BRIEF
Given the listing that follows, report all lines in which the string "screenshot" occurs.

MATERIAL PROVIDED
::::::::
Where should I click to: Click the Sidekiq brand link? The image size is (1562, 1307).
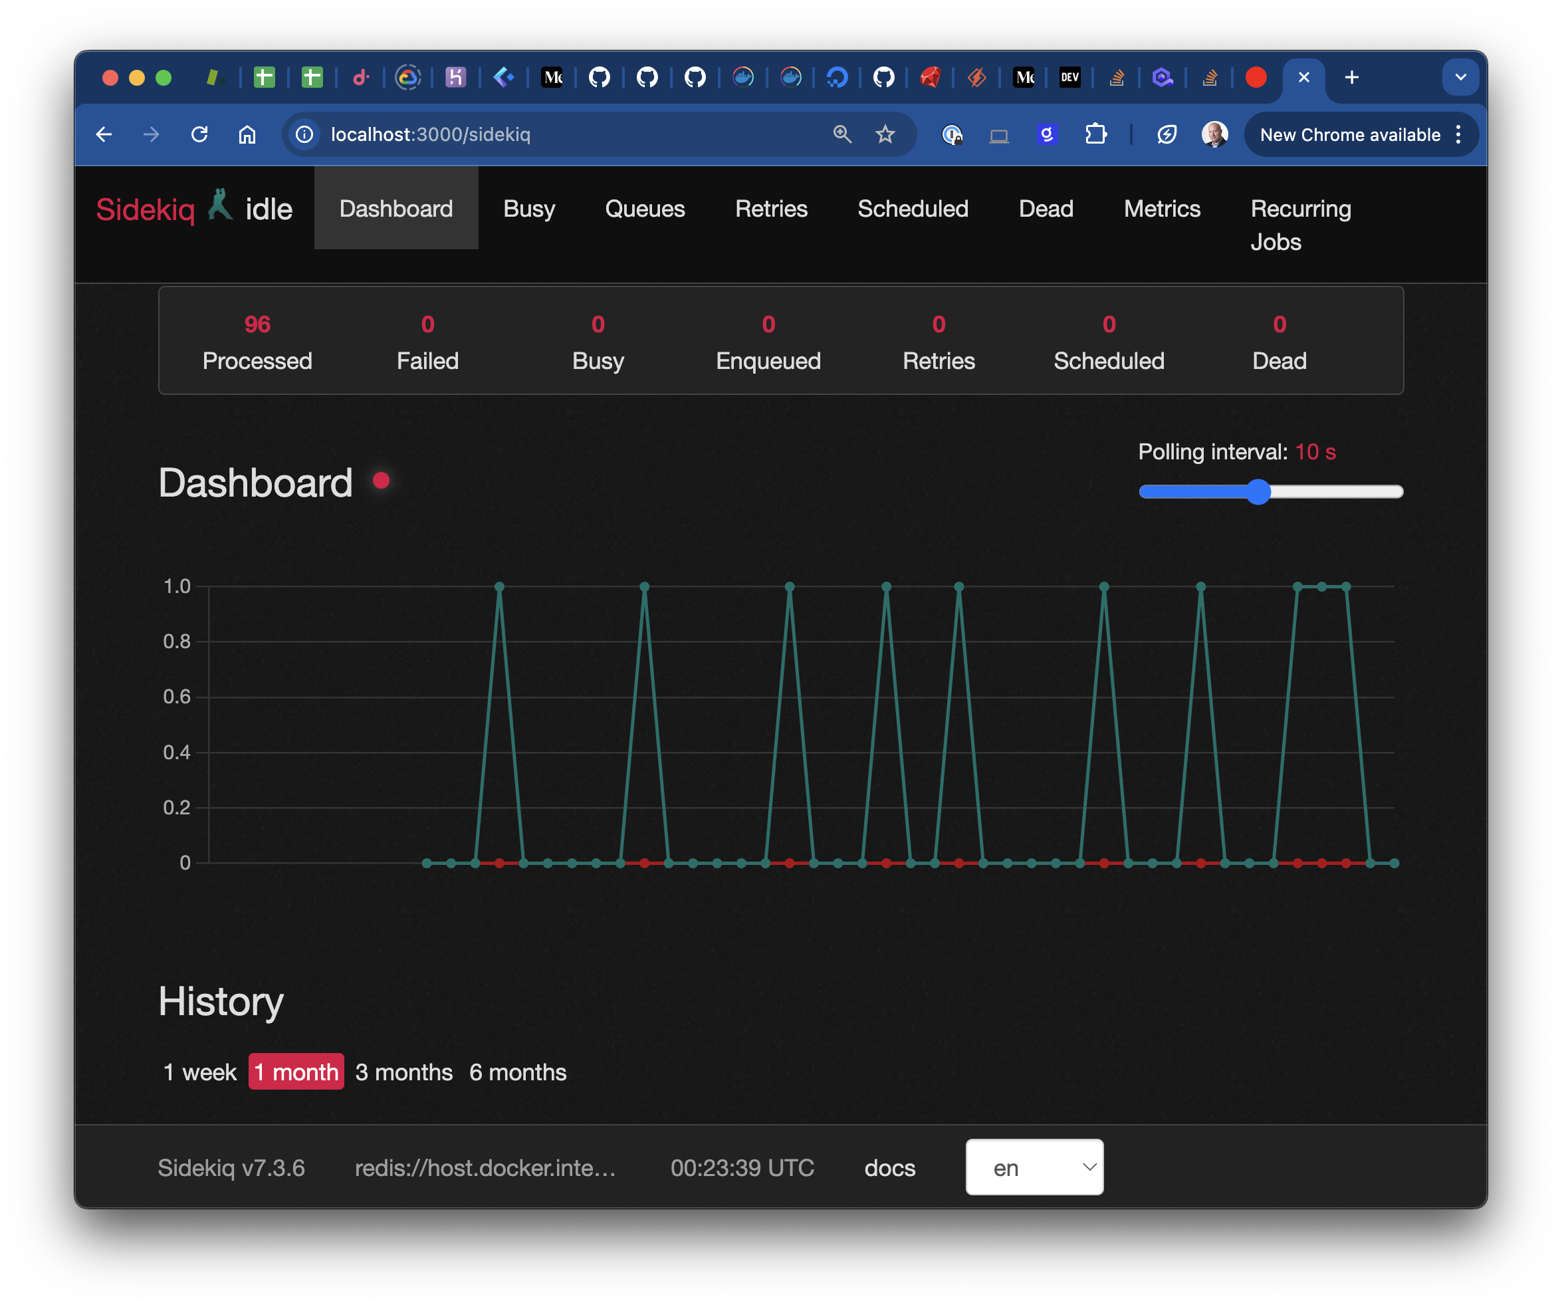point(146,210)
::::::::
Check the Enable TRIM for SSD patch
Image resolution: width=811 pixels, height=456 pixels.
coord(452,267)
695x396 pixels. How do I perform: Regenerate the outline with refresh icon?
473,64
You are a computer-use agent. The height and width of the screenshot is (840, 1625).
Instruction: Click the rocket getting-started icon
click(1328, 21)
::::::::
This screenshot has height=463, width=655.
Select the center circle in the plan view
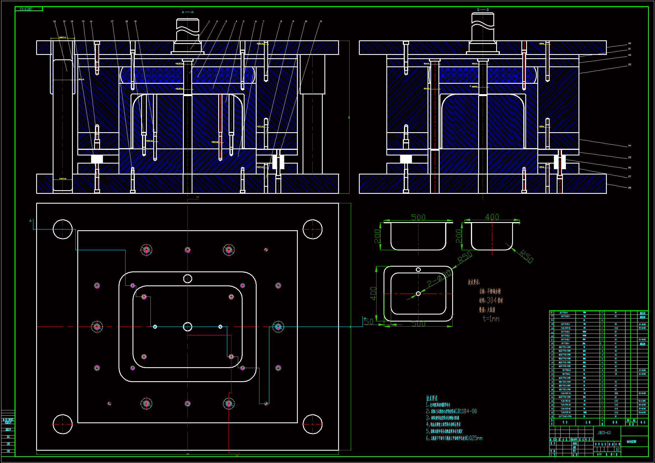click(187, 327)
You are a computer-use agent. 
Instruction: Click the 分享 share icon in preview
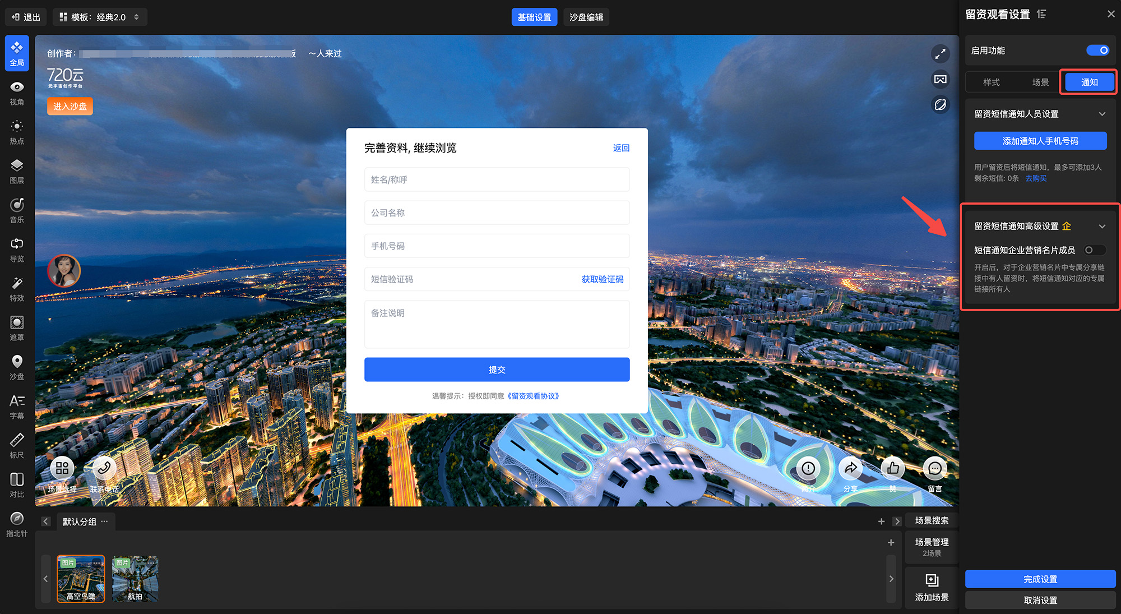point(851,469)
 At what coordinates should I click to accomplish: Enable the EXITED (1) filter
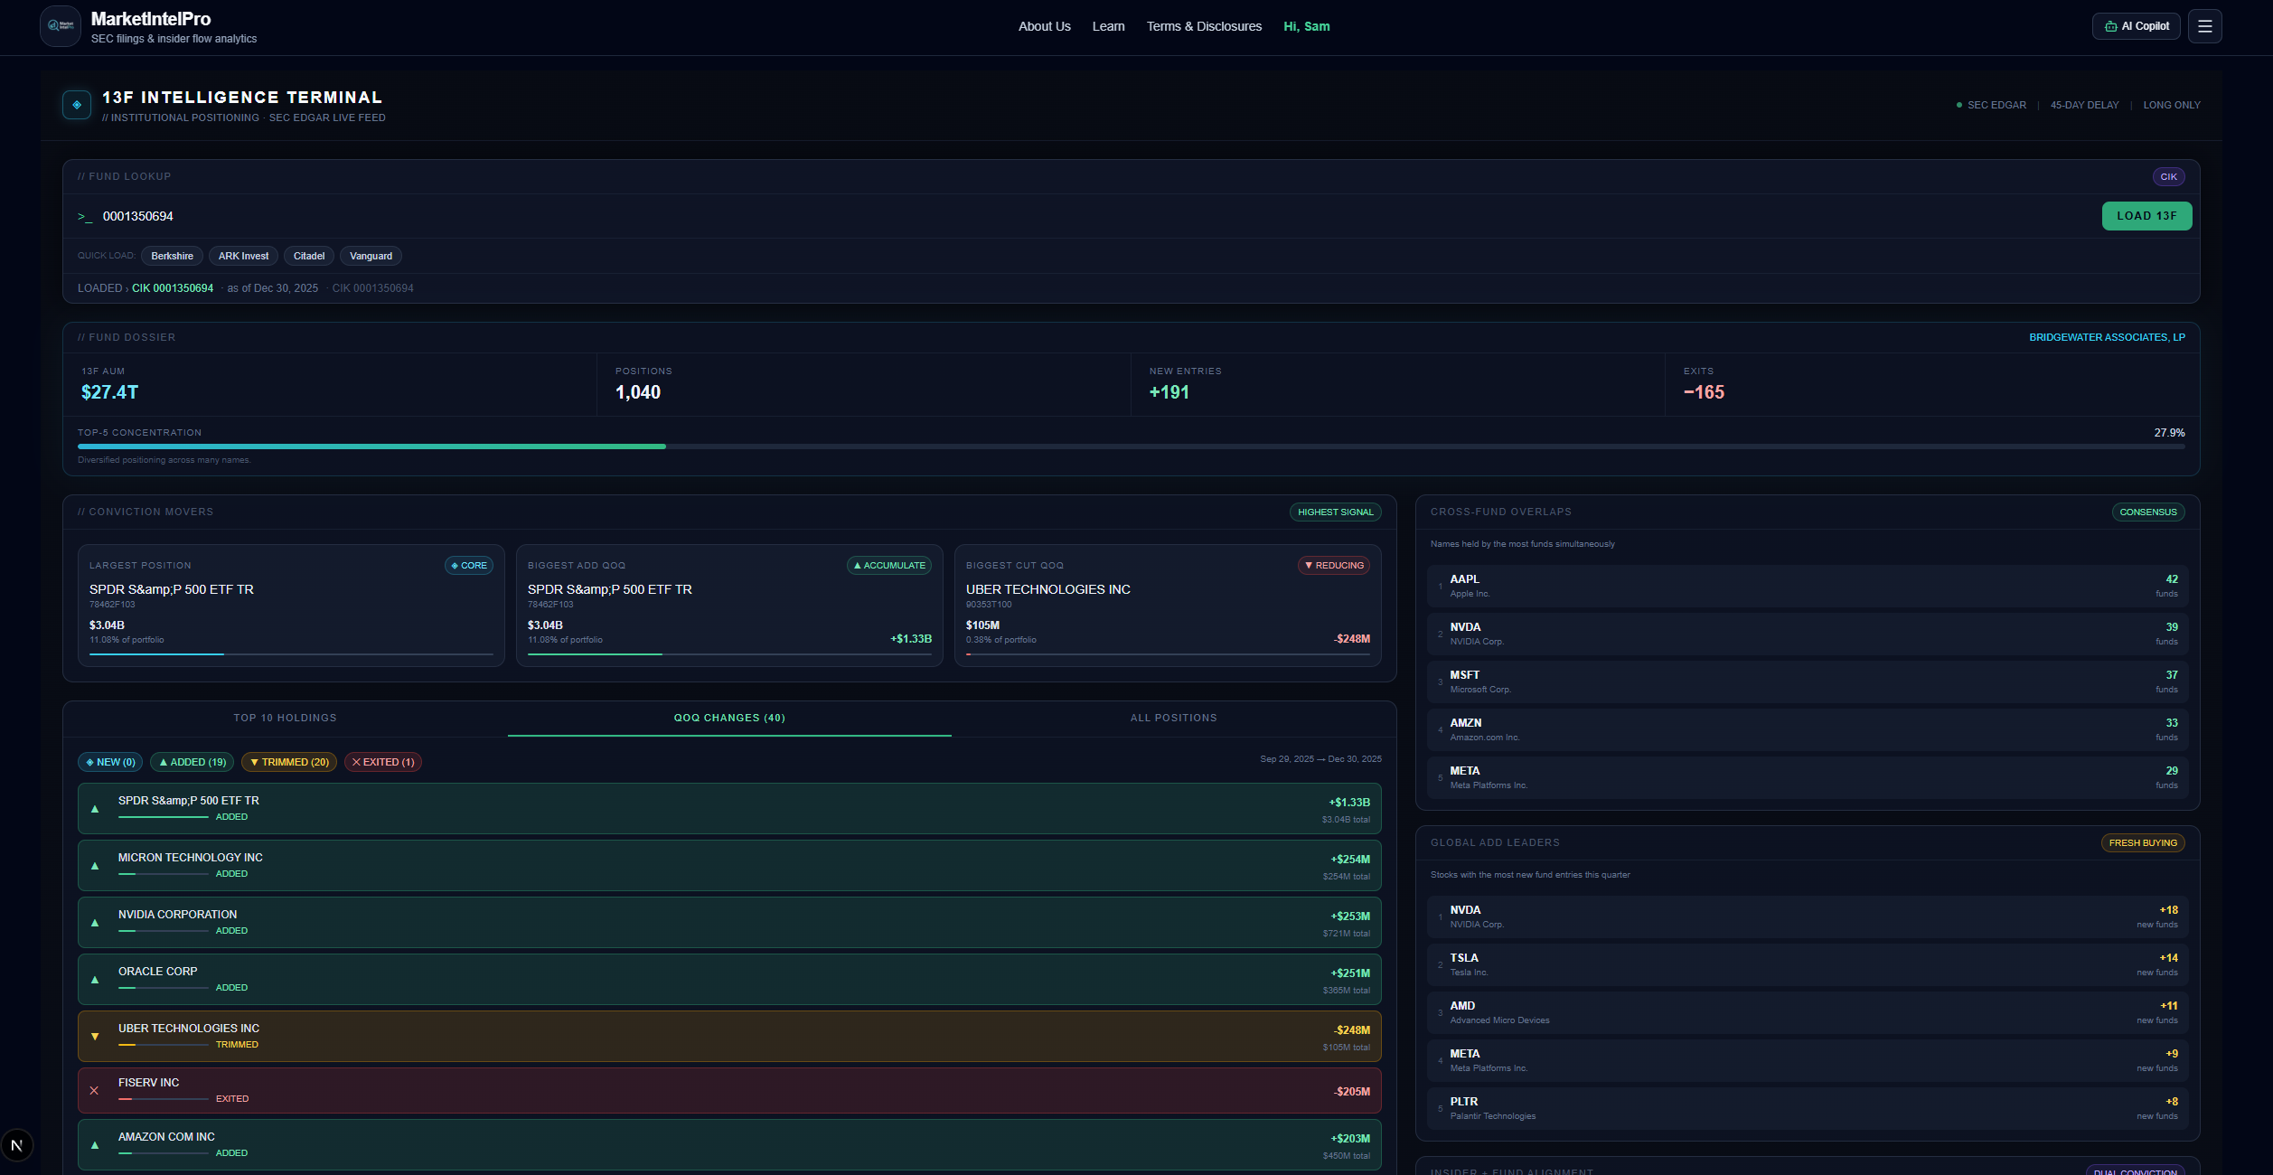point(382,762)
::::::::
YOUR RESPONSE
You are a computer-use agent. The height and width of the screenshot is (840, 1625).
This screenshot has height=463, width=655.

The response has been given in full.